DIRECTION — List the lines of the records below as a numbered list, starting at the line containing "You are a GUI" and ending at the line containing "The height and", both included. Skip blank lines and leave out the pictures.

EXTRACTED DATA —

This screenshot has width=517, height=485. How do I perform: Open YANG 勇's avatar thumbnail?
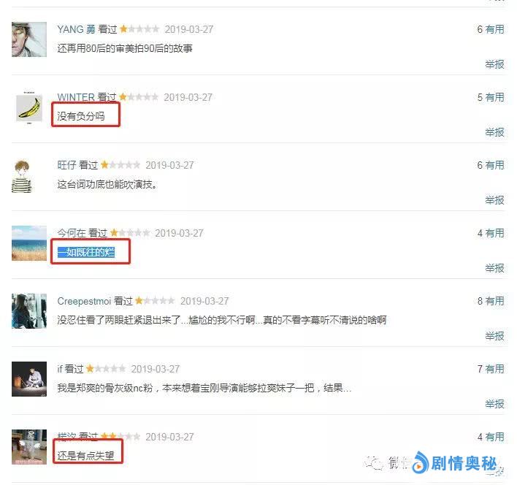pos(29,39)

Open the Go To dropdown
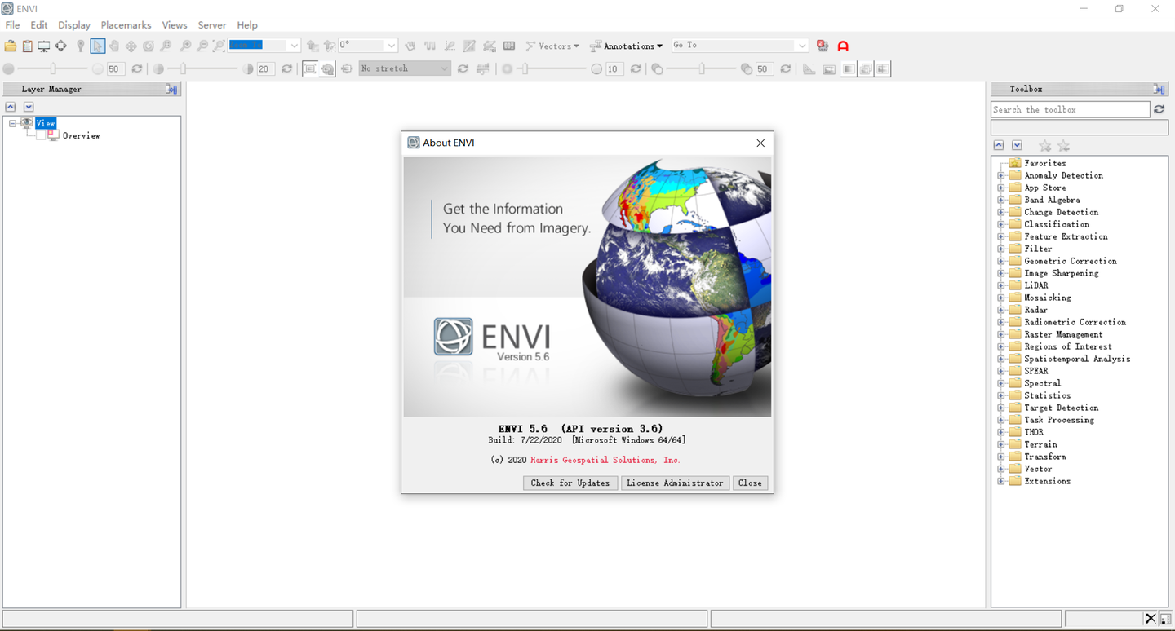pos(739,45)
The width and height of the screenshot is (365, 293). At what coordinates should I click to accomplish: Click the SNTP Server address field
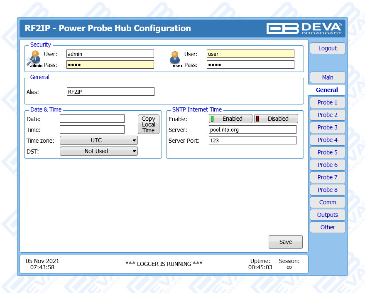[x=252, y=129]
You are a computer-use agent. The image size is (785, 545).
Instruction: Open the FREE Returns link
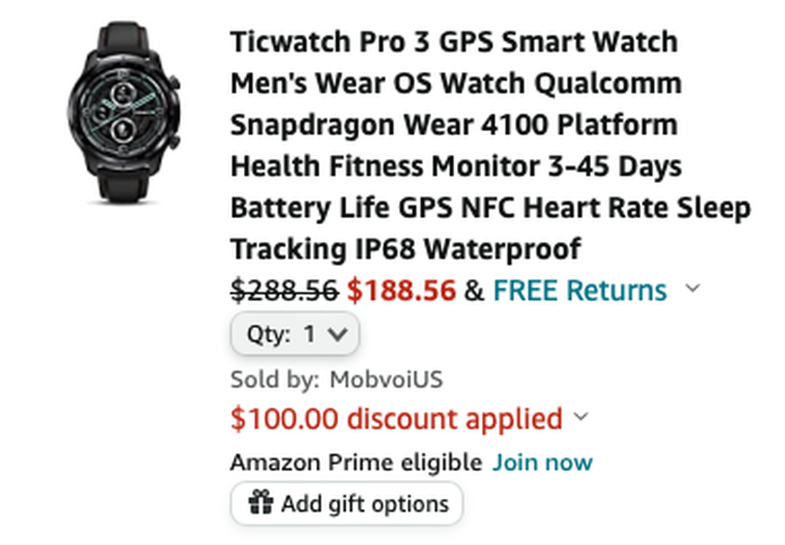(x=580, y=291)
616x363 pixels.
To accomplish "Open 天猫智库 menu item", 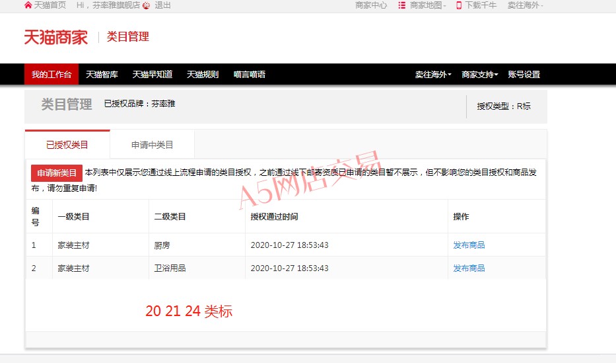I will [102, 75].
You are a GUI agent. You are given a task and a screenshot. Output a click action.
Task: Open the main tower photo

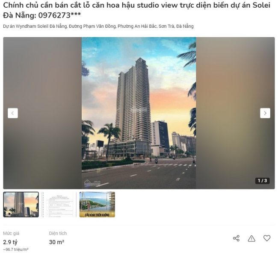[x=139, y=113]
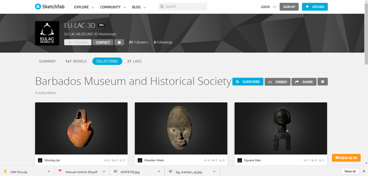Click the Upload button
368x176 pixels.
point(315,7)
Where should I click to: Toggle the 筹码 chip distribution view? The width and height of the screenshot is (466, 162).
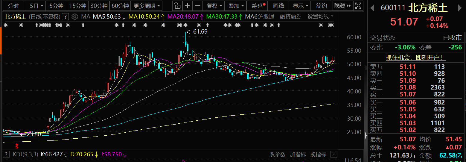coord(258,6)
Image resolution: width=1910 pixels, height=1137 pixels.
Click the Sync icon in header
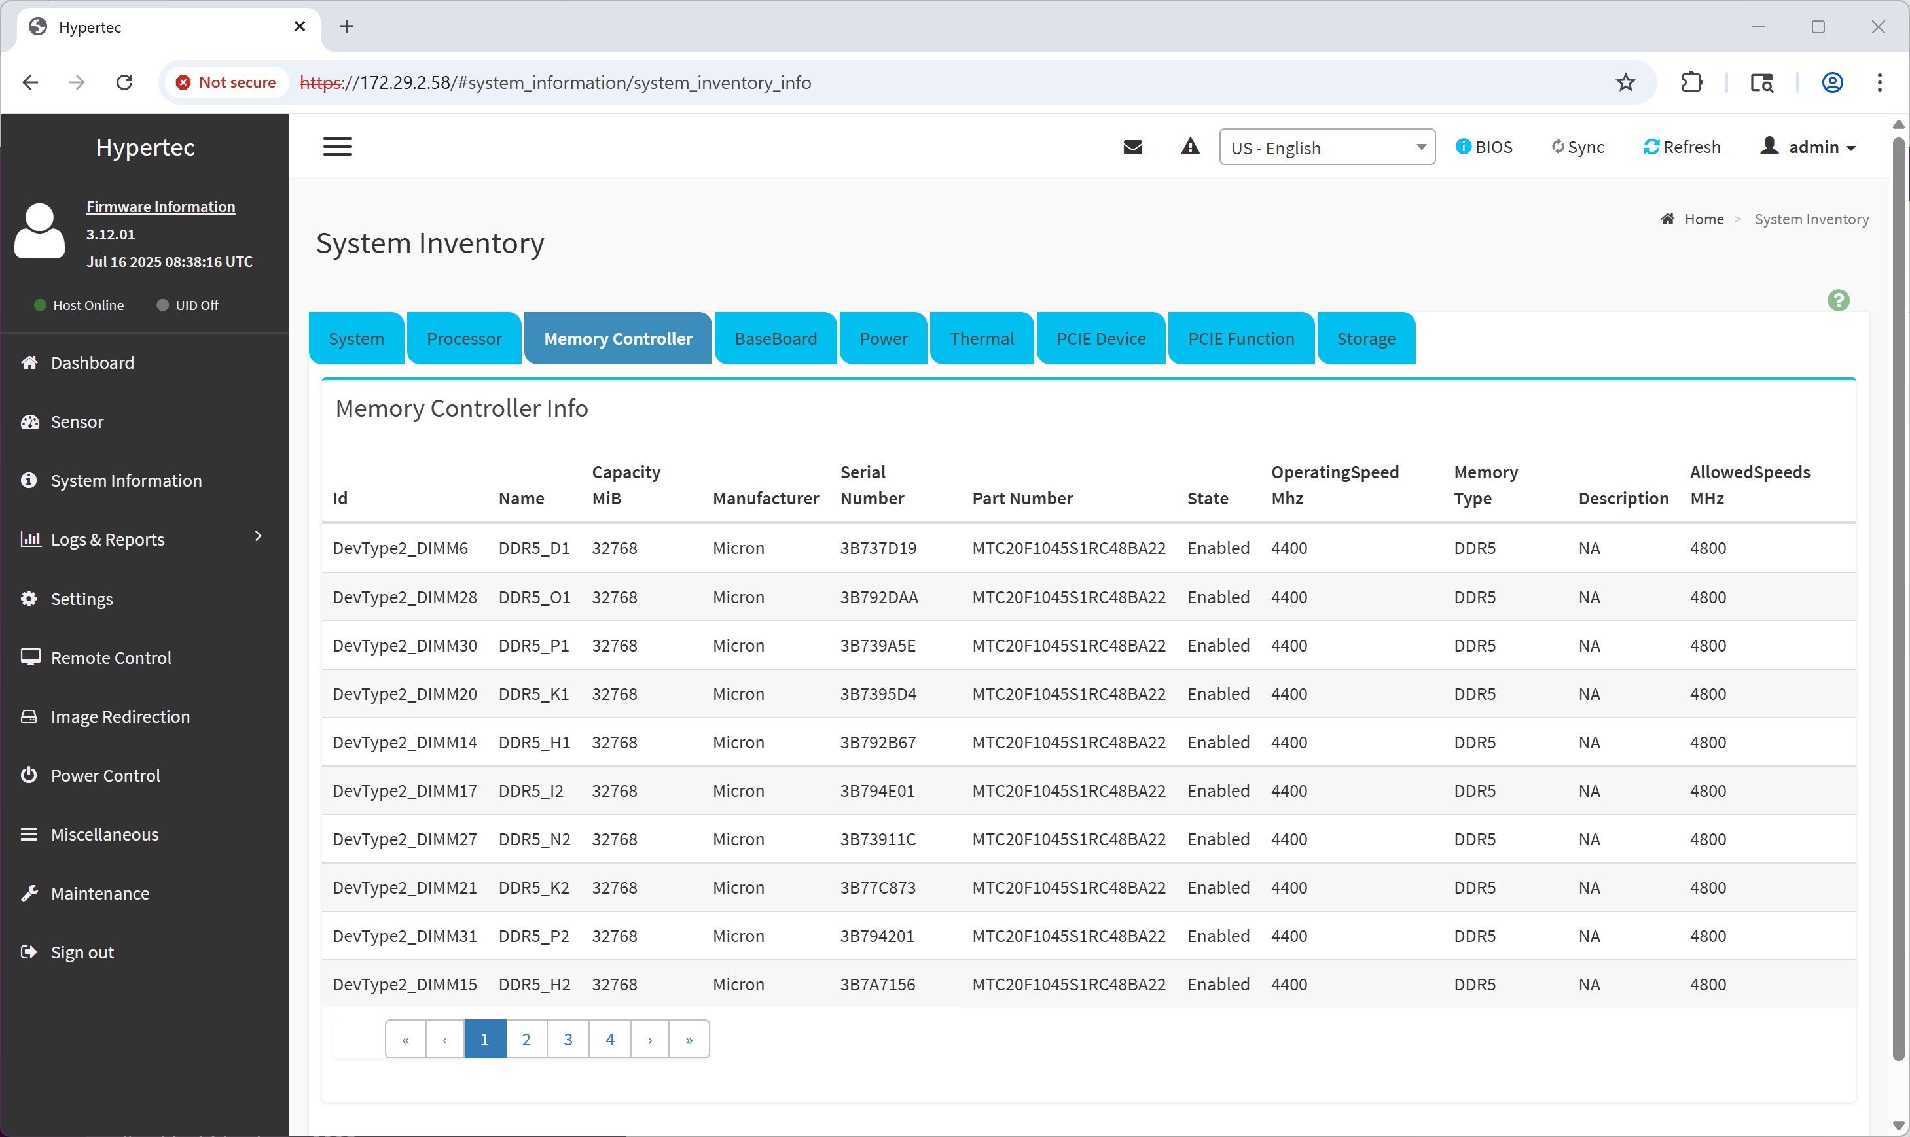(1557, 146)
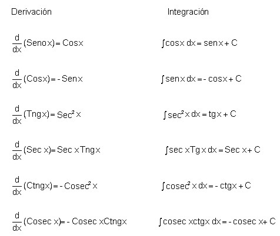
Task: Click the Derivación heading
Action: coord(31,12)
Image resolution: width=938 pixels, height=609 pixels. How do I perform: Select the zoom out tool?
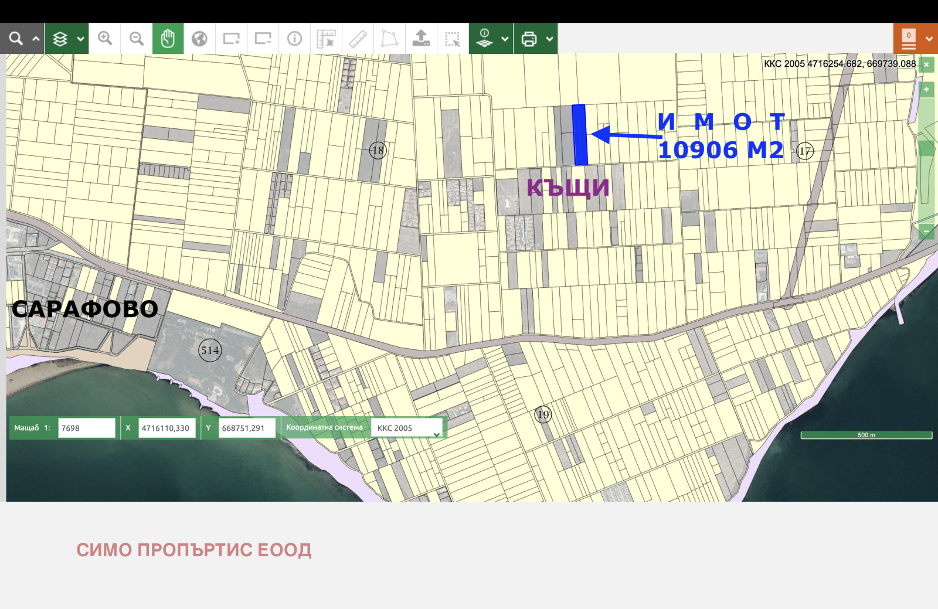pyautogui.click(x=137, y=39)
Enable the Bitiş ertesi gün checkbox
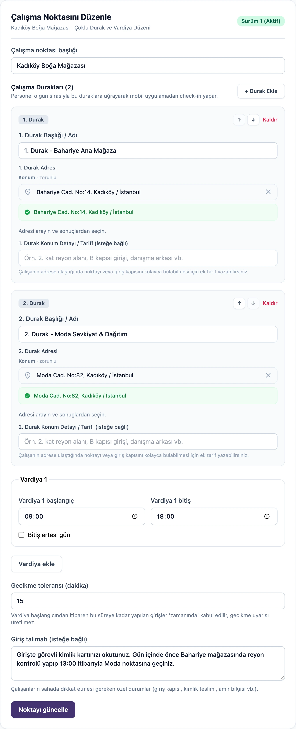The height and width of the screenshot is (729, 296). click(x=21, y=535)
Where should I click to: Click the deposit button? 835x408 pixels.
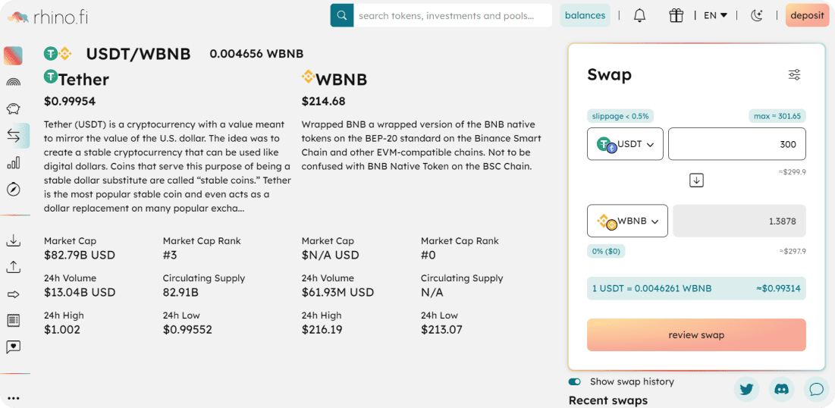click(x=807, y=15)
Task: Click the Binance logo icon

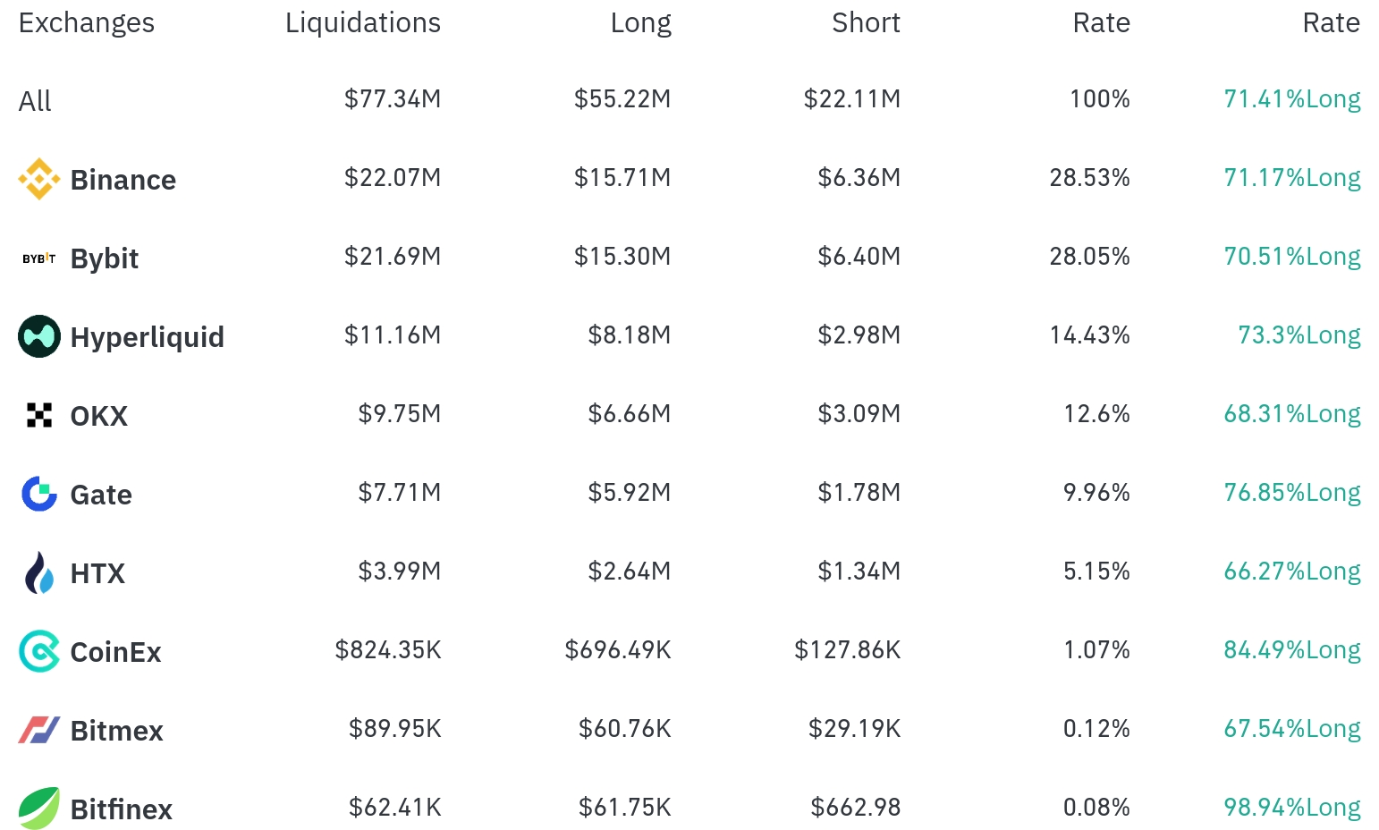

ANSWER FOR THIS EXERCISE —
1. You are a GUI agent. You are given a task and a screenshot. Output a click action.
2. Task: Open the main tower photo
3. [x=139, y=113]
4. Click the Upload button
5. 368x176 pixels.
6. point(315,7)
7. Where should I click to: Toggle the 筹码 chip distribution view? The width and height of the screenshot is (466, 162).
8. coord(258,6)
9. Image resolution: width=1910 pixels, height=1137 pixels.
10. Click the Sync icon in header
11. (1557, 146)
12. Task: Click the Derivación heading
13. Action: coord(31,12)
14. Image resolution: width=938 pixels, height=609 pixels. How do I perform: Select the zoom out tool?
15. pyautogui.click(x=137, y=39)
16. Enable the Bitiş ertesi gün checkbox
17. The height and width of the screenshot is (729, 296). click(x=21, y=535)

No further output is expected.